ISO 19650 National Annex

ISO 19650 National Annex

ISO 19650 was published in December 2018. And you’ve probably got some questions around the ISO 19650 National Annex.

During the process of developing ISO 19650-2. It became obvious that there were some things that we were just not going to be able to get international consensus on. Particularly when it came to standardised conventions and codification. So we came up with the idea of including regional specific requirements within an national annex.

ISO 19650 National Annex: Helping define the requirements

The idea being that ISO 19650-2 defines the requirements, and the national annexes define the standards. Those that must be used to meet the requirements in a particular region.

To give you an example; there’s a requirement within ISO 19650-2 for information to be classified.  In the UK National Annex, it states that the classification system to be used is Uniclass 2015. And we would expect the US National Annex to state the classification system to be used is Omniclass.

This enables the ISO 19650-2 requirement for information to be classified to be met. But in a way that allows flexibility for each region to use standards that are already in place.

The other big sticking point was naming conventions.

ISO 19650-2 states that each information container is to have a unique ID. But people have struggled to adopt the convention defined within BS 1192.  It was impossible getting international consensus that was acceptable to all.

Whilst ISO 19650-2 helped to overcame the barrier, it didn’t solve the problem.

ISO 19650 National Annex

The addition of ISO 19650 National Annex enabled the standards to be completed. And enable us to meet the needs of different regions. But in doing so we failed as a working group to create a truly common approach.

This is because organizations who work in different regions will still need to comply with their local standards. This of course adds unnecessary overheads. Such as continuously educating teams and maintaining multiple configurations in the common data environments.

I believe this could create problems going forward. Obviously the new ISO 19650 National Annex is designed to help solve these problems.

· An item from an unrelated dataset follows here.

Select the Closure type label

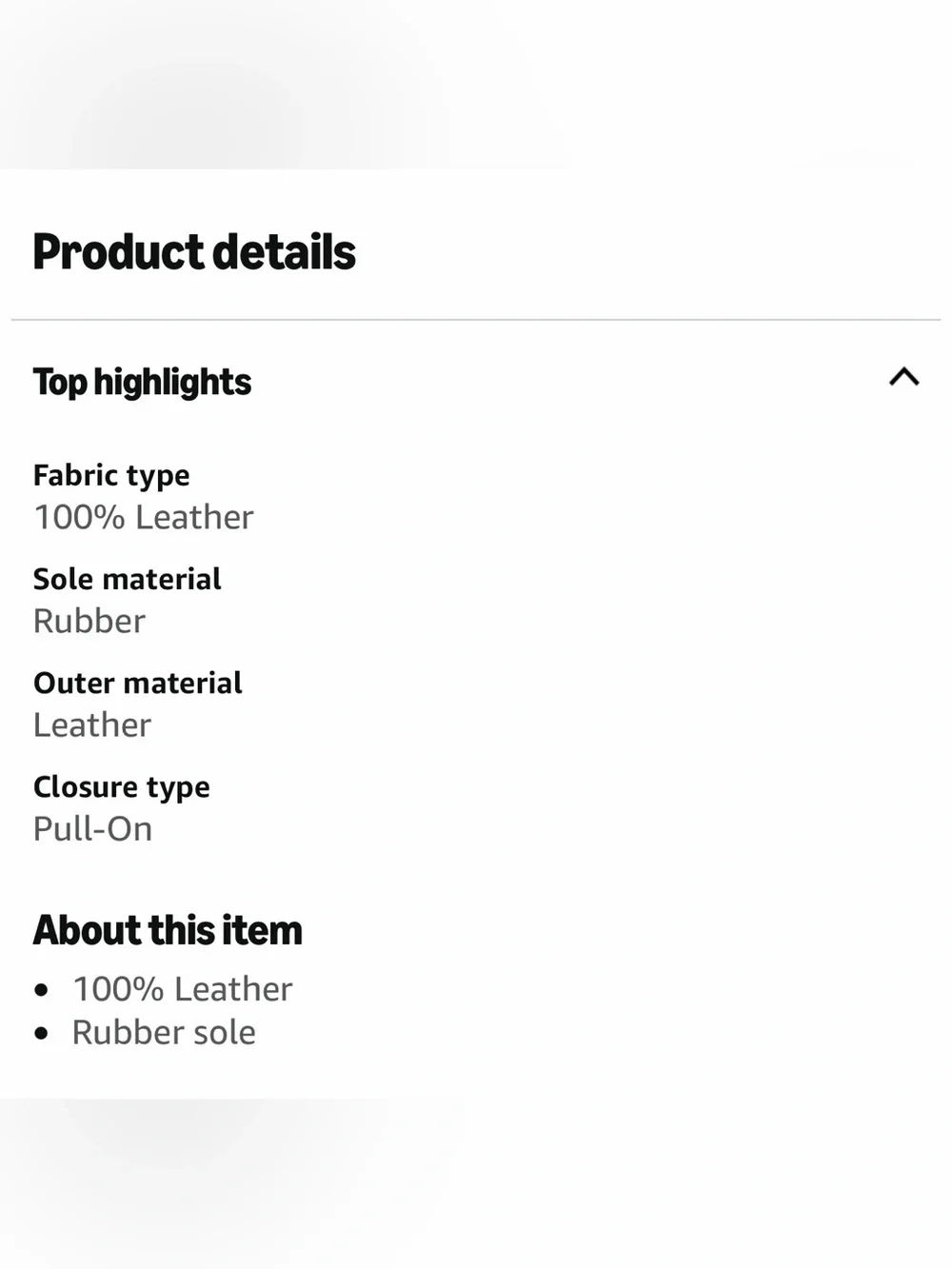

But take naming conventions as an example.  Imagine a company working on projects in 10 different countries around the world. Rather than just create information using a common naming convention. They could end up with a different naming convention for every project. That’s far from ideal.

Not only will this create an administration overhead. It will be confusing for individuals. And the aim of the ISO is to try and avoid confusion.  Plus, an added complication is information that is to be shared between teams using different national annexes, will still need their container ID’s to be mapped too.

All because the international community couldn’t agree an internationally acceptable naming convention.

I hope that at some point in the future, one convention will rise to the top. And for that convention to become the norm. But I don’t expect this to happen for a long time.

ISO 19650 National Annex: The biggest challenge around naming conventions

It probably comes as no surprise that people are the biggest challenge with naming conventions.. As naming conventions are always an emotive subject.  Everybody thinks that their way and their convention is the best.

The other problem of course,  is that even if there was an internationally agreed convention. Everyone still seems to want to create their own version of it. This is our experience of the convention defined within BS 1192.

We’ve seen people swear blind that their convention is compliant to the standards or close enough. But if it’s different in any way, then it’s not standard. Imagine adding another pin to a plug and saying it’s close enough!

In my experience, people will take fields out, because they don’t understand why it’s needed. Or switch fields around to suit their personal preference. I’ve also seen people add extra fields because they want to include extra information. Doing so builds out on to what is already a very long ID.

I’m not a big fan of any convention which tries to introduce additional intelligence to what is just a unique ID for an information container.

I get the principle, that anyone should be able to look at an ID and work it out. Understanding from the different field, the information they need about the container. But normally, people don’t know, or care, what each code means. So, changing the ID doesn’t even achieve what it’s meant to achieve.

The ideal naming convention

My preference would be to adopt a serialized number approach. Either at an asset level, a national level, or ideally, an international level. This approach would mean that any additional information, such as project, originator and location would still be available. But instead added as metadata attributed to each information container.